SET PROBLEM A:
Copy the records verbatim, starting with the line that contains "Given: Click the clock with plus icon" and going on through the line that contains "pos(94,196)".

PASSAGE SHOWN:
*****
Like its namesake, the Boeing aircraft, Barry's 747th streaked through the night in defiance of gravity. It had been a long time coming. Barry hit his 746th on the 27th of May. The long homer drought would not normally be news for a power hitter. After all, these guys are human and they go through slumps--even the best of them. But Barry being Barry means every nose hair is scrutinized. The steroids "scandal" and the on-going federal investigation of Mr. Bonds' alleged perjury in front of a grand jury has dampened enthusiasm for his record chase, and made sure his name will live in baseball's Hall of Infamy (along with Mark McGwire). Funny how "Shoeless" Joe Jackson's image was rehabilitated by a couple of films--the quirky and interesting Eight Men Out and the smarmy and maudlin Field of Dreams (based on the terrific novel Shoeless Joe by the Canadian writer W.P. Kinsella). I wonder if Messrs. McGwire and Bonds will find a similar cinematic redemption. The king of the baseball bloggers, John J. Perricone of Only Baseball Matters (indeed), has written incisively about Barry, MLB, the Feds, and the steroid silliness, and it would take a week of posts to give a precis that does Mr. Perricone justice. Check him out for yourself!. If it weren't for the bloggers, there would be no decent baseball journalism to read. The clowns in the national media have NO FUCKING CLUE (excuse me) and it pains me that they get paid to re-hash the drivel someone else has already regurgitated. Love or hate No. 25, he's the best hitter you will ever see. And that's what we pay our hard-earned dollars for. Number 13 last night brought The Dark Prince one step closer to the King's Throne.
*****
SET PROBLEM B:
Condense the paragraph of the Barry Bonds post that begins "Like its namesake, the Boeing aircraft" into a shorter version that keeps its main facts.
*****
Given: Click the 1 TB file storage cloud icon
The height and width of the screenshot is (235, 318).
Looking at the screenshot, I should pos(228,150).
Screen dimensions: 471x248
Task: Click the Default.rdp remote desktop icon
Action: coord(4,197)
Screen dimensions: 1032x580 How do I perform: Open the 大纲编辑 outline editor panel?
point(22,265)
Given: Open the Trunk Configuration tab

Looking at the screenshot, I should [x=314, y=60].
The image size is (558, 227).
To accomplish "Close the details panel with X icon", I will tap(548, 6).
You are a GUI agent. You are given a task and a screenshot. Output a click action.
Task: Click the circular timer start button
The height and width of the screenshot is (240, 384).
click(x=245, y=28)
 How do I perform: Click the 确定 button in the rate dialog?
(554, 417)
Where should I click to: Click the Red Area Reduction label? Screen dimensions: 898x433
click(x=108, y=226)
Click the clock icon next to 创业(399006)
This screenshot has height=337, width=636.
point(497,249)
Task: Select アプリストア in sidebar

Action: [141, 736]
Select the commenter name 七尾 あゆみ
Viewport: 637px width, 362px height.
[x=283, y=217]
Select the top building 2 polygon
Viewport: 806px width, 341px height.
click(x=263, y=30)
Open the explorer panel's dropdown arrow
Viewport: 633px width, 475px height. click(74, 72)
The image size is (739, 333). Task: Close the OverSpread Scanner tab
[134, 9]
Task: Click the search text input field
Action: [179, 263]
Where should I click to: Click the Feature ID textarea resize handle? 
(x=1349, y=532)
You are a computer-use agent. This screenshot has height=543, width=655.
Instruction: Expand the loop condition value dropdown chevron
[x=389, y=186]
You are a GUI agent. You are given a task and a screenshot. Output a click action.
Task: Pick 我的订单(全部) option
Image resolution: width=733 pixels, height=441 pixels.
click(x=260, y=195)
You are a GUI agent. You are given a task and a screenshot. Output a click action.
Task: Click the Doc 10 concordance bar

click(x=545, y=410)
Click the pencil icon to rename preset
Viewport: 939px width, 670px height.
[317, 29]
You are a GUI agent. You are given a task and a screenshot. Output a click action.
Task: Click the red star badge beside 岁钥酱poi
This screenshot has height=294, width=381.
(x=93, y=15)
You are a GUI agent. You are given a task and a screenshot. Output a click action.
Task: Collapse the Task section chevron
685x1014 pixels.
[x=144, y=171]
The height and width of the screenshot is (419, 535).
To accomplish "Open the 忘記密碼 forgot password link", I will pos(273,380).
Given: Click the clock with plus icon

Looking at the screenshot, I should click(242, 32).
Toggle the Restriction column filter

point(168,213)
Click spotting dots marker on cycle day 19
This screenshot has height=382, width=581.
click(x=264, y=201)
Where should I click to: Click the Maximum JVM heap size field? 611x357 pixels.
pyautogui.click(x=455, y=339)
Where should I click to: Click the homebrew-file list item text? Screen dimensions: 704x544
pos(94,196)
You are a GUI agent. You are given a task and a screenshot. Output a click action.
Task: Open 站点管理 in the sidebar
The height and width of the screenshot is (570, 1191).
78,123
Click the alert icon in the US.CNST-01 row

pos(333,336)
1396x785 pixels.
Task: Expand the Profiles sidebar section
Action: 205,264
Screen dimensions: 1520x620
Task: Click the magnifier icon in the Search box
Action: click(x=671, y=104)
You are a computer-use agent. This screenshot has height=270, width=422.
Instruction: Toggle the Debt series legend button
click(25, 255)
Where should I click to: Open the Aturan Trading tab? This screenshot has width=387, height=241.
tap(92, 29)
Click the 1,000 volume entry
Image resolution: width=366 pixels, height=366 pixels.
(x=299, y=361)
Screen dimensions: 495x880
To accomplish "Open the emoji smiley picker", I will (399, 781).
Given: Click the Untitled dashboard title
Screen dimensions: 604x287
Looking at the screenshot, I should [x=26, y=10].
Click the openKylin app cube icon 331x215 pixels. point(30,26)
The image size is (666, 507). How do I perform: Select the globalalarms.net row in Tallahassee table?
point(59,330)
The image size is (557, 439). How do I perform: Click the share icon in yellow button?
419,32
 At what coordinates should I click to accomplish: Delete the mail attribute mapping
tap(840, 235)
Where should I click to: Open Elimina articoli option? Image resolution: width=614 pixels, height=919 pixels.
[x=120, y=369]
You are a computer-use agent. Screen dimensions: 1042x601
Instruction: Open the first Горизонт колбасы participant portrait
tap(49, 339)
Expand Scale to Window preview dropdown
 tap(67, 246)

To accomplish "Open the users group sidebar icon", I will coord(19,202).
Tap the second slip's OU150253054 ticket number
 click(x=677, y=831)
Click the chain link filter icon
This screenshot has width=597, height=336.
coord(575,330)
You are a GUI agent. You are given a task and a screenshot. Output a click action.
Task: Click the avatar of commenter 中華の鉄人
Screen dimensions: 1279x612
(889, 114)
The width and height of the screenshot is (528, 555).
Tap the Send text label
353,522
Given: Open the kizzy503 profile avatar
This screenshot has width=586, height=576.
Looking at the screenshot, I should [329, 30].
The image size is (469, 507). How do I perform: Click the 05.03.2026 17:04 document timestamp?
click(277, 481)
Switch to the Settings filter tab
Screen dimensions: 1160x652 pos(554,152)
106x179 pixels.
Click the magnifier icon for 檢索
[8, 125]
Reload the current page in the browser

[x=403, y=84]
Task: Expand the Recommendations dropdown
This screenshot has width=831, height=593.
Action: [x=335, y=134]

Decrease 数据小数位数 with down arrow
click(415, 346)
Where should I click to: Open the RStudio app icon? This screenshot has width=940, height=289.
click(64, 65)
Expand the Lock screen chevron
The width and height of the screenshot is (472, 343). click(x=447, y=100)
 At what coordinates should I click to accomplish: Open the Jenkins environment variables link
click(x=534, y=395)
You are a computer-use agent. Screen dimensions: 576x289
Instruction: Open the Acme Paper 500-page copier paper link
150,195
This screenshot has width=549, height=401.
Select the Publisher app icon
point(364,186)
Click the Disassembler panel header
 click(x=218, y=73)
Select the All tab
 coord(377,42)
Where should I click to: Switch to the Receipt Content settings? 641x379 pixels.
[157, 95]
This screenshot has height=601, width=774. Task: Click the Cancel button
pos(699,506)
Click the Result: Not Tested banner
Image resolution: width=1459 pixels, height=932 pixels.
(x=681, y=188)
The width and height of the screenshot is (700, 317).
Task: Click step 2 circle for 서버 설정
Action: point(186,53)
*****
TASK SOLUTION A:
Given: Click the clock with plus icon

Looking at the screenshot, I should click(242, 32).
Toggle the Restriction column filter

point(168,213)
Click spotting dots marker on cycle day 19
This screenshot has height=382, width=581.
click(x=264, y=201)
Where should I click to: Click the Maximum JVM heap size field? 611x357 pixels.
pyautogui.click(x=455, y=339)
Where should I click to: Click the homebrew-file list item text? Screen dimensions: 704x544
pos(94,196)

TASK SOLUTION B:
Barry Bonds hit his 747th home run at night, ending a drought that began after his 746th on May 27. A slump like that would not normally be news for a power hitter, but everything Bonds does is scrutinized. The steroids "scandal" and the ongoing federal investigation of his alleged perjury before a grand jury have dampened enthusiasm for his record chase. They have also put his name, along with Mark McGwire's, in baseball's "Hall of Infamy." The post points out that "Shoeless" Joe Jackson's image was rehabilitated by two films, Eight Men Out and Field of Dreams, the latter based on W.P. Kinsella's novel Shoeless Joe. It asks whether McGwire and Bonds will find a similar cinematic redemption. It praises blogger John J. Perricone of Only Baseball Matters and credits bloggers with the only decent baseball journalism, while attacking the national media. It calls Bonds the best hitter anyone will ever see and notes that number 13 last night moved him one step closer to the record.